Dear Mayor de Blasio:

Last December, your office promised in writing to approve co-locations for four Success Academy schools by June 30 of this year. The deadline for filing the paperwork necessary to meet that deadline has passed, and only one co-location has been found.

New York City has 50,000 students on charter school waiting lists. Success Academy alone had to turn away more than 19,000 children this year. The length of these waiting lists is a barometer of the profound dissatisfaction of New York families for the educational choices available to their children.

Your promise to find space for Success Academy was a promise not just to us, but to the families of these children stuck on waiting lists, many of whom are trapped in failing district schools. Families in the South Bronx and East New York deserve the same educational opportunities as those who are fortunate enough to live in Park Slope or on the Upper East Side.

I am particularly disappointed because Success Academy agreed to open fewer schools in order to make it easier for you to find sufficient space for them. We did so on the condition, to which your administration agreed, that “The PEP [Panel for Educational Policy] will vote to site four of these schools no later than June 30, 2015, and it will vote to site the remaining four schools no later than November 30, 2015.”

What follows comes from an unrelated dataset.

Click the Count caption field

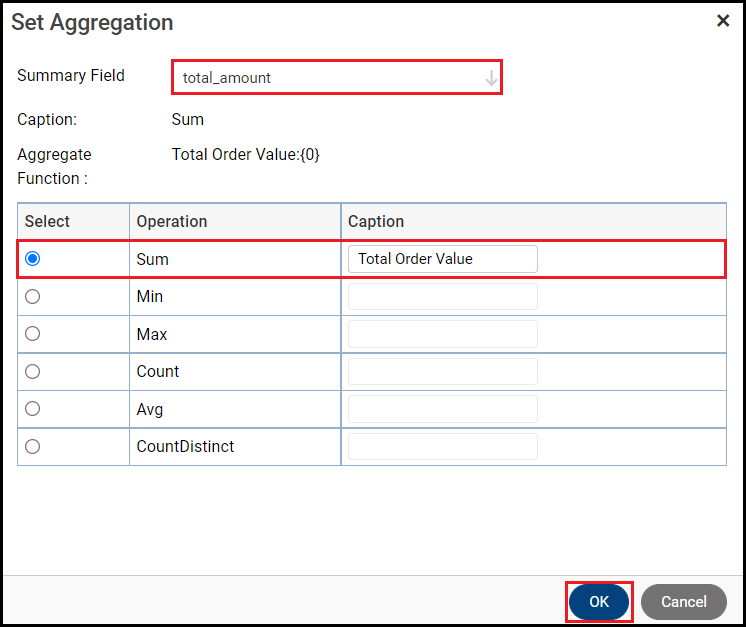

Adding to the problem is that on Wednesday, the PEP delayed approval of a co-location proposal for Success Academy Midwood. This is the second time the PEP’s vote on a Success Academy proposal has been delayed. You are apparently unable to convince the PEP members you appointed to approve this co-location. That is profoundly troubling.

You are asking the state Legislature to renew mayoral control. There is a reason they call it that. You have been granted the ability to exercise control and it is your duty to exercise it in the interest of all New Yorkers. There is no point in having mayoral control if you don’t use it.

During your campaign, you claimed that you would be able to establish a better dialogue concerning the placement of charter schools. That is well and fine, but sometimes doing the right thing means standing up to loud voices and special interests that are just wrong. There is a very big difference between having a rational dialogue and letting special interests that take unreasonable positions dictate the education policy in New York City.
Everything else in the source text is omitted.